▸ **What the task asks**
All of the entries below, duplicated exactly, make up the answer.

§ §

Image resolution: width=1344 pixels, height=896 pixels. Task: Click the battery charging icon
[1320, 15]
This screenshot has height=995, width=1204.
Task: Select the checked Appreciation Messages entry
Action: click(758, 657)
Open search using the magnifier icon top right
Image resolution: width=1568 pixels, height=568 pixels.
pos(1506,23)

§ §

▸ **Written solution**
Image resolution: width=1344 pixels, height=896 pixels. Task: Click the battery charging icon
[1320, 15]
This screenshot has height=995, width=1204.
Task: Select the checked Appreciation Messages entry
Action: click(758, 657)
Open search using the magnifier icon top right
Image resolution: width=1568 pixels, height=568 pixels.
pos(1506,23)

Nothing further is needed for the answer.